AIM:
Rewrite the records as a JSON list of strings, one string per line with blank lines omitted, starting from the first line and going through the line containing "click(130, 162)".

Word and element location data
──────────────────────────────

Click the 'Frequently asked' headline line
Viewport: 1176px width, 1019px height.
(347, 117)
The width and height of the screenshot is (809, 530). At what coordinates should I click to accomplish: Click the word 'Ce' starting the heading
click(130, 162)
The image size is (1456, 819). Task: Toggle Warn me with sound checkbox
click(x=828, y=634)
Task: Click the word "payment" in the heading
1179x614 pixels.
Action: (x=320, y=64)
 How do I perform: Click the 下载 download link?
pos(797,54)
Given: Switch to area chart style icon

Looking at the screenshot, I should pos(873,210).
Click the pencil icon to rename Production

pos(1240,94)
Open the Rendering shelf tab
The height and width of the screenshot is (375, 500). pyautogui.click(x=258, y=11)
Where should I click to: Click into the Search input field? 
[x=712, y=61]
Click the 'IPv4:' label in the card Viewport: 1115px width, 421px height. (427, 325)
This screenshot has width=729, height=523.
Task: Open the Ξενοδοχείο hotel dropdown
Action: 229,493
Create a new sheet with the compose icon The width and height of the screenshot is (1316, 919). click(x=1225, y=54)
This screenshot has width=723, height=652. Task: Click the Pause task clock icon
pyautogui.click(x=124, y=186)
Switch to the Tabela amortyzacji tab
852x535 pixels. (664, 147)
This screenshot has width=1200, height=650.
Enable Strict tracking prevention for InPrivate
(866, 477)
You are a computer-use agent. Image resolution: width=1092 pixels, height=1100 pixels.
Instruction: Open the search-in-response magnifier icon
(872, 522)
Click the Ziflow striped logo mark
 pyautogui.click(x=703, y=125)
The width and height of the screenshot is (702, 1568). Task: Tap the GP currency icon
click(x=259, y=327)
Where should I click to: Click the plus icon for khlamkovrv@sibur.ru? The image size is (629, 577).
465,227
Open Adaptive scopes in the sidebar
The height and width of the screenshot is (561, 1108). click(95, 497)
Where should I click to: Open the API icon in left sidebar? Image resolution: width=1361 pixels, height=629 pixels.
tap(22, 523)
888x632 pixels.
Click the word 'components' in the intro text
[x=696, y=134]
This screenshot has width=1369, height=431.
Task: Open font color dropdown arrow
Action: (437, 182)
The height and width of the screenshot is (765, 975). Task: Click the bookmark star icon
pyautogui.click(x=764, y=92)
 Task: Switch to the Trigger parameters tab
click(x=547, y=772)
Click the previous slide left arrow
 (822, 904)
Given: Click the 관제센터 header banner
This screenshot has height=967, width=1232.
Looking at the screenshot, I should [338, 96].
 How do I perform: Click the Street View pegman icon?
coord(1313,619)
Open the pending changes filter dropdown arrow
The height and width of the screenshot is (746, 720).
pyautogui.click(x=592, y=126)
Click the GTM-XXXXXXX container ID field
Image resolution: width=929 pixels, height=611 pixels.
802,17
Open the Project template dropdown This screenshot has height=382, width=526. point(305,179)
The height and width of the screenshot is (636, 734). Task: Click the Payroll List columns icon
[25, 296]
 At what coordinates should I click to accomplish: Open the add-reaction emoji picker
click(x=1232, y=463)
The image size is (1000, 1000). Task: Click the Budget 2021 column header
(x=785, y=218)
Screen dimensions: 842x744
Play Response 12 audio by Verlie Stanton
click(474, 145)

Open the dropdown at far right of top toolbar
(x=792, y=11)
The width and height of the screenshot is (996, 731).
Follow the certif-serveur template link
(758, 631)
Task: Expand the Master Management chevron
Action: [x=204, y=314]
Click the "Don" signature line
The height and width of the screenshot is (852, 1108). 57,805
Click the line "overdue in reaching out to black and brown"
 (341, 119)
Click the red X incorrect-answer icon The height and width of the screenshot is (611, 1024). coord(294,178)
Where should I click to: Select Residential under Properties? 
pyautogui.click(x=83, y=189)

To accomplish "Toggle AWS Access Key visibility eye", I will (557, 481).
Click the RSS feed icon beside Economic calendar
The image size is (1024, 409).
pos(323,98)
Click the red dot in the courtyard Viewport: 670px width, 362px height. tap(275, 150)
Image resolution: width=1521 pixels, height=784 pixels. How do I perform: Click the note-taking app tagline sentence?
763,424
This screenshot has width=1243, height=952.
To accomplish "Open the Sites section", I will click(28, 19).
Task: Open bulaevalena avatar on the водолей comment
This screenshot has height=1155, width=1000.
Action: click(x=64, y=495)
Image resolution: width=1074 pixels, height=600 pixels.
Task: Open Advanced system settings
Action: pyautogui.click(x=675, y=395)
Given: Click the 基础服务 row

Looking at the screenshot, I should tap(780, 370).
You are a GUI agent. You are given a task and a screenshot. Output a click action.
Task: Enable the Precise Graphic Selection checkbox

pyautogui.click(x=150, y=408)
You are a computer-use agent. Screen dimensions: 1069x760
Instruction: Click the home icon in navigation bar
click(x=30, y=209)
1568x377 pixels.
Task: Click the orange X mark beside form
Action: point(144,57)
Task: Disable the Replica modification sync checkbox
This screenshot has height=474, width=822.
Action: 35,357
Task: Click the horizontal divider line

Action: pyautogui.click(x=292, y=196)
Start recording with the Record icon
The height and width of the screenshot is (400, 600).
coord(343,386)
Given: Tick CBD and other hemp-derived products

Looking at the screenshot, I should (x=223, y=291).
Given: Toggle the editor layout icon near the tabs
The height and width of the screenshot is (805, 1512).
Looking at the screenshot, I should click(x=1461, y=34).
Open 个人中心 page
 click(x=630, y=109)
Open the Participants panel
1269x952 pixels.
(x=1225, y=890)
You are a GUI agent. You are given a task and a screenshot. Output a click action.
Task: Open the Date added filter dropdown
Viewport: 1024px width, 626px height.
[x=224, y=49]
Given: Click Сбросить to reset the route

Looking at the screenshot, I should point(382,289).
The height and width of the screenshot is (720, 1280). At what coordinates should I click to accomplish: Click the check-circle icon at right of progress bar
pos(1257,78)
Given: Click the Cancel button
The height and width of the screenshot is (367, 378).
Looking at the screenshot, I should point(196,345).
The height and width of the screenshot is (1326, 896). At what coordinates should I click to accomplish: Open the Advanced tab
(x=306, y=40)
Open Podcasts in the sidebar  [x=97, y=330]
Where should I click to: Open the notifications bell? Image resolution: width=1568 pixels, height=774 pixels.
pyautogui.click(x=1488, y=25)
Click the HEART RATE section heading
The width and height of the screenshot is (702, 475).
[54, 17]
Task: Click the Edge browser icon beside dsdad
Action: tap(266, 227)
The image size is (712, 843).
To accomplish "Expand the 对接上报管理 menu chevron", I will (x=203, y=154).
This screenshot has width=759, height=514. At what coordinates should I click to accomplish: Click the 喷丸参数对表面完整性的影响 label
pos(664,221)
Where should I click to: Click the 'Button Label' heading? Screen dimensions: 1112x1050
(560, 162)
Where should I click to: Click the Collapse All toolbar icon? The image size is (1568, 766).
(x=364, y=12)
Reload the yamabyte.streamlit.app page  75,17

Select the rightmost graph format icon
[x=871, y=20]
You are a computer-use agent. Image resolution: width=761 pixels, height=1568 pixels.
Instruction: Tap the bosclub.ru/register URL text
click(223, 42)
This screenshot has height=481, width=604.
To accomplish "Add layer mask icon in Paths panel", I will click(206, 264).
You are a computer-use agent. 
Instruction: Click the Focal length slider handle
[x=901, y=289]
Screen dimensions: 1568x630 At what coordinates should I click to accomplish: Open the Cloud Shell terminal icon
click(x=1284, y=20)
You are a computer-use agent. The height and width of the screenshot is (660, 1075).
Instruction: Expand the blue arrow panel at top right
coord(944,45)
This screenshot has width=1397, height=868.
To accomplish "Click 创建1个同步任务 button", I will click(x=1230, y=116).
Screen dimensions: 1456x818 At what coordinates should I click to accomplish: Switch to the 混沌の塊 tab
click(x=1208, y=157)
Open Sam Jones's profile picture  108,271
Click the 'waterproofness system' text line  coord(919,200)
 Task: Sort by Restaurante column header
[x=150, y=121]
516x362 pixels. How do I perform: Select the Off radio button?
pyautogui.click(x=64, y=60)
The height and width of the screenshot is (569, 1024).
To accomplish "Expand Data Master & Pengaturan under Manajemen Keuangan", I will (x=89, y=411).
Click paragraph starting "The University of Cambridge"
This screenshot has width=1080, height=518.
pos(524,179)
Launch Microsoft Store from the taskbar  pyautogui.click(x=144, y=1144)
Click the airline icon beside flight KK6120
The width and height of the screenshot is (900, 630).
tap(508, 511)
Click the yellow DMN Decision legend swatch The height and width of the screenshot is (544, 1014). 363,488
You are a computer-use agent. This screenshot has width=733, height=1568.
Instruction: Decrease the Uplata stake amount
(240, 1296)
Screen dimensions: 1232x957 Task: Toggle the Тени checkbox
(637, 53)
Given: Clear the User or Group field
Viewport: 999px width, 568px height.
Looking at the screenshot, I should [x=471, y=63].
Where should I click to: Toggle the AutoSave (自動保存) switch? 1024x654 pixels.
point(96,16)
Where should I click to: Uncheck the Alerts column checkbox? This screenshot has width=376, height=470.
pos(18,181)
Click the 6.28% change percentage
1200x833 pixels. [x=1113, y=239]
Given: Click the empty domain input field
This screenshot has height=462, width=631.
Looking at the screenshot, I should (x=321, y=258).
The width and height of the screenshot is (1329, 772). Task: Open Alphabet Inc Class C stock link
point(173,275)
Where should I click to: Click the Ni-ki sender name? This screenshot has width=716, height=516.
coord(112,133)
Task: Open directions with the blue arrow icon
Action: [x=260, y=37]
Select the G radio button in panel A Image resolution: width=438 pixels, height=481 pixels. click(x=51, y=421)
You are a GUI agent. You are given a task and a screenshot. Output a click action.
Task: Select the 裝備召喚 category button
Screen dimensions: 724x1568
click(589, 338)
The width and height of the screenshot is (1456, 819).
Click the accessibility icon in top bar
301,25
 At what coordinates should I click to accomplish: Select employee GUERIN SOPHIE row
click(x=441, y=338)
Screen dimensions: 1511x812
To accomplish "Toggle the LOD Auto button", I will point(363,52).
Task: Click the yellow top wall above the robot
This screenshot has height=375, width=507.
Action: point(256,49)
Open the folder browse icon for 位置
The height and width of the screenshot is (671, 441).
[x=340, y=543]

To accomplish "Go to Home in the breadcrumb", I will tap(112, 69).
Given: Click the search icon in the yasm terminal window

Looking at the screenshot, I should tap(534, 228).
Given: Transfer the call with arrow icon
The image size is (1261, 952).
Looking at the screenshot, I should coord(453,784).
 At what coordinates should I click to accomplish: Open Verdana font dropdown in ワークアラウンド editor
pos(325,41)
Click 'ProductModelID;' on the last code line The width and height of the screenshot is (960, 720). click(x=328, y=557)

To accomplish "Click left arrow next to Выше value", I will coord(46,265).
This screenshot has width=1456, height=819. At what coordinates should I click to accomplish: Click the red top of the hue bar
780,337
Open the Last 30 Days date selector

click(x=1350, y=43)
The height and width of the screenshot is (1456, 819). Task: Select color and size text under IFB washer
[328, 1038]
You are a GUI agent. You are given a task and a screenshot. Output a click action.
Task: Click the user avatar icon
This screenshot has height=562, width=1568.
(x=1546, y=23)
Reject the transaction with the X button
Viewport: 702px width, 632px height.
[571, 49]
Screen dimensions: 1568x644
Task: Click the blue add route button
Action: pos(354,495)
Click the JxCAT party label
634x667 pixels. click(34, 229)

──────────────────────────────

SOLUTION:
[
  "Click the 'Frequently asked' headline line",
  "Viewport: 1176px width, 1019px height.",
  "(347, 117)",
  "The width and height of the screenshot is (809, 530). At what coordinates should I click to accomplish: Click the word 'Ce' starting the heading",
  "click(130, 162)"
]